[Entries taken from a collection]

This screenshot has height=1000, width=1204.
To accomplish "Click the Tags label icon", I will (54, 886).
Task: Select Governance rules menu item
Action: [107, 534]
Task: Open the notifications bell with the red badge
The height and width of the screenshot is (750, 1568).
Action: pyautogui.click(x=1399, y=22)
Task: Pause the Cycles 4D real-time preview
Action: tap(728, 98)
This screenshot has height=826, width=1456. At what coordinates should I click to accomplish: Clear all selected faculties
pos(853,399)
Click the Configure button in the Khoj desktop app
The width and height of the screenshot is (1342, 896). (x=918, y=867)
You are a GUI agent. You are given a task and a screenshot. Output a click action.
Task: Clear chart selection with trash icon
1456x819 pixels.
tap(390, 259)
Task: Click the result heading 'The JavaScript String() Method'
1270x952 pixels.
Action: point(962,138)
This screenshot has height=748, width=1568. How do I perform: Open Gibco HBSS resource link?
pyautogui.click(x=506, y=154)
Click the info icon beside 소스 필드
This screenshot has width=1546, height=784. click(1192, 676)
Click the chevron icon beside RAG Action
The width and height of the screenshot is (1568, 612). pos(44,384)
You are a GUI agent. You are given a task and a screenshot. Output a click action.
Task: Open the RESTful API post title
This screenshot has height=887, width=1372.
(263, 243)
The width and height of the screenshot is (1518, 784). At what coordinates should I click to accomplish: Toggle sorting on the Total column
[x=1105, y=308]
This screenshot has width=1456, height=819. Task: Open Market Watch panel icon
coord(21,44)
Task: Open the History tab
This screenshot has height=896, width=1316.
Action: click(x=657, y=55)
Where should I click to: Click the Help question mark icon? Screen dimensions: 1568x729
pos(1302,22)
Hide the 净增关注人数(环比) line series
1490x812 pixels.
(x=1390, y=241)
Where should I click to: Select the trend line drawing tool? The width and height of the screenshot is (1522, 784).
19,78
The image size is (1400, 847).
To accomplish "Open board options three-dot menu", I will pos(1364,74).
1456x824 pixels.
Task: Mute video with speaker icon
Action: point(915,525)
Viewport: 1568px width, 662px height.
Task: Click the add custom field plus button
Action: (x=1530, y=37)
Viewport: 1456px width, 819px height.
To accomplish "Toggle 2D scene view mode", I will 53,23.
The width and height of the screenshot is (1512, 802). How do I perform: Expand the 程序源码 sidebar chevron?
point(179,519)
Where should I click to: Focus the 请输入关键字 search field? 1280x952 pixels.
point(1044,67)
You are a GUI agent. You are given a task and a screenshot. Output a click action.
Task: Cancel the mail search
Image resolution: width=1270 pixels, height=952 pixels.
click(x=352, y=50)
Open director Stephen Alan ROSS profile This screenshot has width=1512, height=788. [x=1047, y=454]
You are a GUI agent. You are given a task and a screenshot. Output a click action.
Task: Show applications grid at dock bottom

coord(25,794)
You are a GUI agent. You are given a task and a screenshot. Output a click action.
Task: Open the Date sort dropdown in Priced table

*TASK*.
Without leaving anything out, transcribe the records above exactly.

*TASK RESPONSE*.
This screenshot has height=1000, width=1204.
To accomplish "Click the Tags label icon", I will (54, 886).
Task: Select Governance rules menu item
Action: [107, 534]
Task: Open the notifications bell with the red badge
The height and width of the screenshot is (750, 1568).
Action: pyautogui.click(x=1399, y=22)
Task: Pause the Cycles 4D real-time preview
Action: tap(728, 98)
This screenshot has height=826, width=1456. At what coordinates should I click to accomplish: Clear all selected faculties
pos(853,399)
Click the Configure button in the Khoj desktop app
The width and height of the screenshot is (1342, 896). (x=918, y=867)
You are a GUI agent. You are given a task and a screenshot. Output a click action.
Task: Clear chart selection with trash icon
1456x819 pixels.
tap(390, 259)
Task: Click the result heading 'The JavaScript String() Method'
1270x952 pixels.
Action: point(962,138)
This screenshot has height=748, width=1568. How do I perform: Open Gibco HBSS resource link?
pyautogui.click(x=506, y=154)
Click the info icon beside 소스 필드
This screenshot has width=1546, height=784. click(1192, 676)
Click the chevron icon beside RAG Action
The width and height of the screenshot is (1568, 612). pos(44,384)
You are a GUI agent. You are given a task and a screenshot. Output a click action.
Task: Open the RESTful API post title
This screenshot has height=887, width=1372.
(263, 243)
The width and height of the screenshot is (1518, 784). At what coordinates should I click to accomplish: Toggle sorting on the Total column
[x=1105, y=308]
This screenshot has width=1456, height=819. Task: Open Market Watch panel icon
coord(21,44)
Task: Open the History tab
This screenshot has height=896, width=1316.
Action: click(x=657, y=55)
Where should I click to: Click the Help question mark icon? Screen dimensions: 1568x729
pos(1302,22)
Hide the 净增关注人数(环比) line series
1490x812 pixels.
(x=1390, y=241)
Where should I click to: Select the trend line drawing tool? The width and height of the screenshot is (1522, 784).
19,78
The image size is (1400, 847).
To accomplish "Open board options three-dot menu", I will pos(1364,74).
1456x824 pixels.
Task: Mute video with speaker icon
Action: point(915,525)
Viewport: 1568px width, 662px height.
Task: Click the add custom field plus button
Action: (x=1530, y=37)
Viewport: 1456px width, 819px height.
To accomplish "Toggle 2D scene view mode", I will 53,23.
The width and height of the screenshot is (1512, 802). How do I perform: Expand the 程序源码 sidebar chevron?
point(179,519)
Where should I click to: Focus the 请输入关键字 search field? 1280x952 pixels.
point(1044,67)
You are a GUI agent. You are given a task and a screenshot. Output a click action.
Task: Cancel the mail search
Image resolution: width=1270 pixels, height=952 pixels.
click(x=352, y=50)
Open director Stephen Alan ROSS profile This screenshot has width=1512, height=788. [x=1047, y=454]
You are a GUI agent. You are given a task and a screenshot. Output a click action.
Task: Show applications grid at dock bottom

coord(25,794)
You are a GUI agent. You are given a task and a screenshot. Output a click action.
Task: Open the Date sort dropdown in Priced table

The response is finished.